I started this about 2 months ago after salvaging a treadmill motor. The design is pretty much my own,
	

		
			
		

		
	





	

		
			
		

		
	
 built almost completely form material from my  scrap bin and a free treadmill. The build went pretty quickly. I got it finished and running and then burnt out the control board on assembly. (I tried to assemble it with the power on and smoked it good 8^( )
I got a new control board and finished it up today. This time I made sure that there was no power on. The motor is listed as 2,5hp and is variable from way too slow to way too fast. Seriously, it runs very well and I am happy with the final result. Sorry for the cluttered pictures, but I work in a cluttered shop.

Randy


----------



## Franko (May 4, 2015)

Nice grinder, Randy.

I've had bad results trying to grind on the platten. The seam in the grinding belt bumps. I've purchased the best grinding belts I know of, but they all seem to do it.


----------



## Ulma Doctor (May 4, 2015)

Nice Belt Sander!!!!
Sweet Build!!!


----------



## brino (May 4, 2015)

That looks very useful!
I need to find an old but working treadmill......

-brino


----------



## Bill Gruby (Jul 3, 2015)

You done good on this one Randy. I would have expected no lees from you. I have this one on my Bucket list.

  "Billy G"


----------



## Chipper5783 (Apr 9, 2016)

Now that you have run things a bit, how do you like the belt grinder? Would you do it differently, if you did it again.  I know those tread mill motors have a pretty high max speed.  What does your belt speed max out at? Do you find the highest belt speed is effective (wrecks belts?)?  David


----------



## randyjaco (Apr 10, 2016)

I really like it.  It runs well at all speeds, but better in the higher ones.  I haven't had any problems yet.  Since most of what I do with it is debur, I added a 10" wheel.  The flat platten never caused problems with belts, but the wheel gives better access for edges and corners. At this point I wouldn't change anything.  I did add some paint. ☺
One thing I did add at the get go, was the cover on the motor to keep debris out of the internals. It is just a piece of sheet metal held on by a hose clamp. When it runs there quite a bit of grit and other debris that could get inside. 
I find that 80 grit belts work best for me. 

Any other questions?


----------



## Don Krag (Apr 14, 2016)

Nice job!

I recently did one as well. I looked at doing a VFD and a different motor so I had variable speed. I went with a 1 hp AC motor and belts/pulleys.

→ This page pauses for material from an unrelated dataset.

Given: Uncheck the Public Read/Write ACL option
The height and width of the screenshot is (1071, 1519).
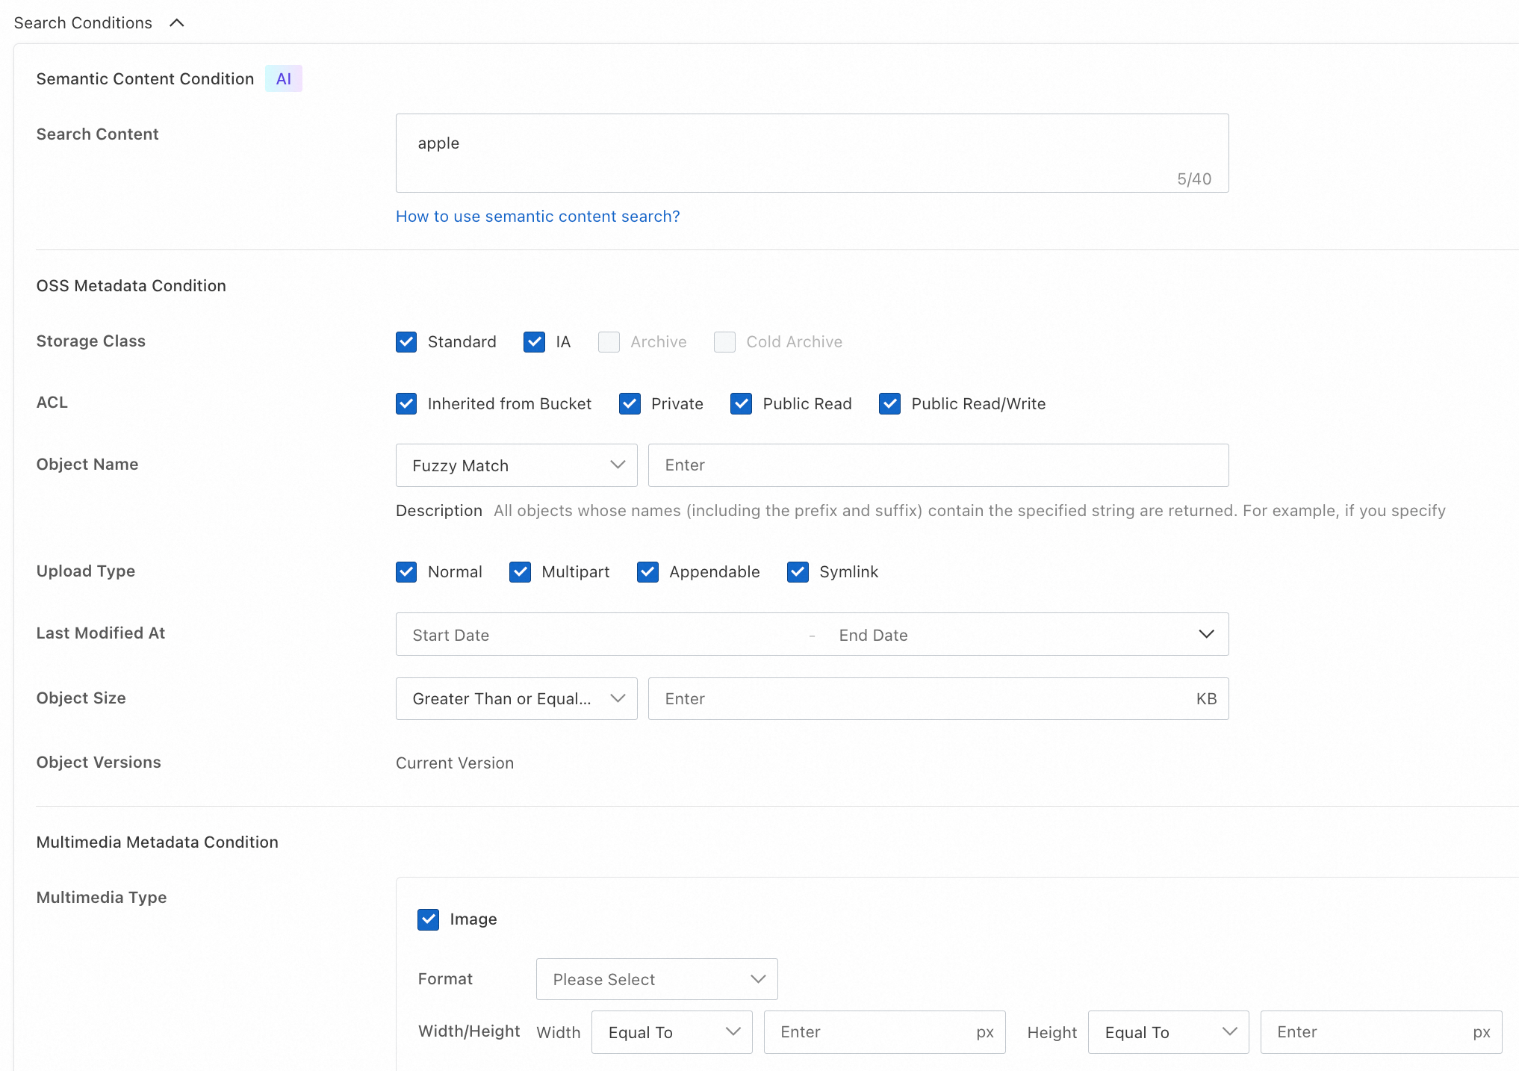Looking at the screenshot, I should coord(889,404).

I'm right down the road from you over in Clear Lake.


----------



## Chipper5783 (Apr 14, 2016)

You have done a very nice build.  Thank you for sharing it with us.  I have any number of motors (1 or 3 phase, 2 or 4 or 6 pole), including a very similar looking DC treadmill motor.  For the wheels I've a bunch of urethane clad scaffold style wheels that I may be able to repurpose?  Just sooo many fun projects.


----------